═══ Input data ═══
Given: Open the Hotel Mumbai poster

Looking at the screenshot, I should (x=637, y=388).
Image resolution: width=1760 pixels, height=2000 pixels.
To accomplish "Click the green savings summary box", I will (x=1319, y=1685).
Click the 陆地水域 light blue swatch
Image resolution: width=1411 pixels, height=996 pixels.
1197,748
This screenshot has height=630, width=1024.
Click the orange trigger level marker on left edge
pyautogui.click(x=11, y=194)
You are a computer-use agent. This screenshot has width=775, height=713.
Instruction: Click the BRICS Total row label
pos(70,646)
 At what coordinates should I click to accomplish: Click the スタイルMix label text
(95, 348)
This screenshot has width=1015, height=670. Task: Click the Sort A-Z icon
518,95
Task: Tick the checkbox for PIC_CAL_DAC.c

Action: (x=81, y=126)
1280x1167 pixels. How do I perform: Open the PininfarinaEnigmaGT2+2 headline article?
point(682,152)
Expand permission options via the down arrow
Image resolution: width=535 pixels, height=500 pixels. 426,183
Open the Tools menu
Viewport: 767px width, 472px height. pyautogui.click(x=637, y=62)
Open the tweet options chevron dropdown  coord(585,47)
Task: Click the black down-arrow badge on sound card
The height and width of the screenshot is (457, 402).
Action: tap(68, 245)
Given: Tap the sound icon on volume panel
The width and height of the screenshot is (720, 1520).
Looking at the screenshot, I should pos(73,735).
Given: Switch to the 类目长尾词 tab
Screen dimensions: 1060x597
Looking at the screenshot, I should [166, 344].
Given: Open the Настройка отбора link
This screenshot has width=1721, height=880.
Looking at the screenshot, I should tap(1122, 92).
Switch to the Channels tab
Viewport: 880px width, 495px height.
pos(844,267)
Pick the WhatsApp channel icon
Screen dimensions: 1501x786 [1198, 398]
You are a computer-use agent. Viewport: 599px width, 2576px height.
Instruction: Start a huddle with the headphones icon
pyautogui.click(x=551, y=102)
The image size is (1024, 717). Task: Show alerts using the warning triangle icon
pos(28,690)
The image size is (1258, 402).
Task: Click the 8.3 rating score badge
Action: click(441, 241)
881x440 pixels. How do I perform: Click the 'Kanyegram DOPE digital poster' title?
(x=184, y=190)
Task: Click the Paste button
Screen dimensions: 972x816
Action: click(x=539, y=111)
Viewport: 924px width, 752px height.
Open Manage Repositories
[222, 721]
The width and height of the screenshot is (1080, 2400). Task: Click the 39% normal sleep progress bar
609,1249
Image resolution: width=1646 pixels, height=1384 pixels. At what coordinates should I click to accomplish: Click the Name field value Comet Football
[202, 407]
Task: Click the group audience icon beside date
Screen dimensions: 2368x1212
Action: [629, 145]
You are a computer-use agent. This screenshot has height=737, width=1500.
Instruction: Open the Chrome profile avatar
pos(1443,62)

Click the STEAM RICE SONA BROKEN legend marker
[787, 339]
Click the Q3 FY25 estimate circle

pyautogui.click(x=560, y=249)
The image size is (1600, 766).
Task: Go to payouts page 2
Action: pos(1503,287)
═══
**What this task involves**
Every entry must be retyped in full, exactly as given.

**Expected answer**
Given: Open the Hotel Mumbai poster

Looking at the screenshot, I should (x=637, y=388).
Image resolution: width=1760 pixels, height=2000 pixels.
To accomplish "Click the green savings summary box", I will (x=1319, y=1685).
Click the 陆地水域 light blue swatch
Image resolution: width=1411 pixels, height=996 pixels.
1197,748
This screenshot has height=630, width=1024.
Click the orange trigger level marker on left edge
pyautogui.click(x=11, y=194)
You are a computer-use agent. This screenshot has width=775, height=713.
Instruction: Click the BRICS Total row label
pos(70,646)
 At what coordinates should I click to accomplish: Click the スタイルMix label text
(95, 348)
This screenshot has width=1015, height=670. Task: Click the Sort A-Z icon
518,95
Task: Tick the checkbox for PIC_CAL_DAC.c

Action: (x=81, y=126)
1280x1167 pixels. How do I perform: Open the PininfarinaEnigmaGT2+2 headline article?
point(682,152)
Expand permission options via the down arrow
Image resolution: width=535 pixels, height=500 pixels. 426,183
Open the Tools menu
Viewport: 767px width, 472px height. pyautogui.click(x=637, y=62)
Open the tweet options chevron dropdown  coord(585,47)
Task: Click the black down-arrow badge on sound card
The height and width of the screenshot is (457, 402).
Action: tap(68, 245)
Given: Tap the sound icon on volume panel
The width and height of the screenshot is (720, 1520).
Looking at the screenshot, I should pos(73,735).
Given: Switch to the 类目长尾词 tab
Screen dimensions: 1060x597
Looking at the screenshot, I should [166, 344].
Given: Open the Настройка отбора link
This screenshot has width=1721, height=880.
Looking at the screenshot, I should tap(1122, 92).
Switch to the Channels tab
Viewport: 880px width, 495px height.
pos(844,267)
Pick the WhatsApp channel icon
Screen dimensions: 1501x786 [1198, 398]
You are a computer-use agent. Viewport: 599px width, 2576px height.
Instruction: Start a huddle with the headphones icon
pyautogui.click(x=551, y=102)
The image size is (1024, 717). Task: Show alerts using the warning triangle icon
pos(28,690)
The image size is (1258, 402).
Task: Click the 8.3 rating score badge
Action: click(441, 241)
881x440 pixels. How do I perform: Click the 'Kanyegram DOPE digital poster' title?
(x=184, y=190)
Task: Click the Paste button
Screen dimensions: 972x816
Action: click(x=539, y=111)
Viewport: 924px width, 752px height.
Open Manage Repositories
[222, 721]
The width and height of the screenshot is (1080, 2400). Task: Click the 39% normal sleep progress bar
609,1249
Image resolution: width=1646 pixels, height=1384 pixels. At what coordinates should I click to accomplish: Click the Name field value Comet Football
[202, 407]
Task: Click the group audience icon beside date
Screen dimensions: 2368x1212
Action: [629, 145]
You are a computer-use agent. This screenshot has height=737, width=1500.
Instruction: Open the Chrome profile avatar
pos(1443,62)

Click the STEAM RICE SONA BROKEN legend marker
[787, 339]
Click the Q3 FY25 estimate circle

pyautogui.click(x=560, y=249)
The image size is (1600, 766).
Task: Go to payouts page 2
Action: pos(1503,287)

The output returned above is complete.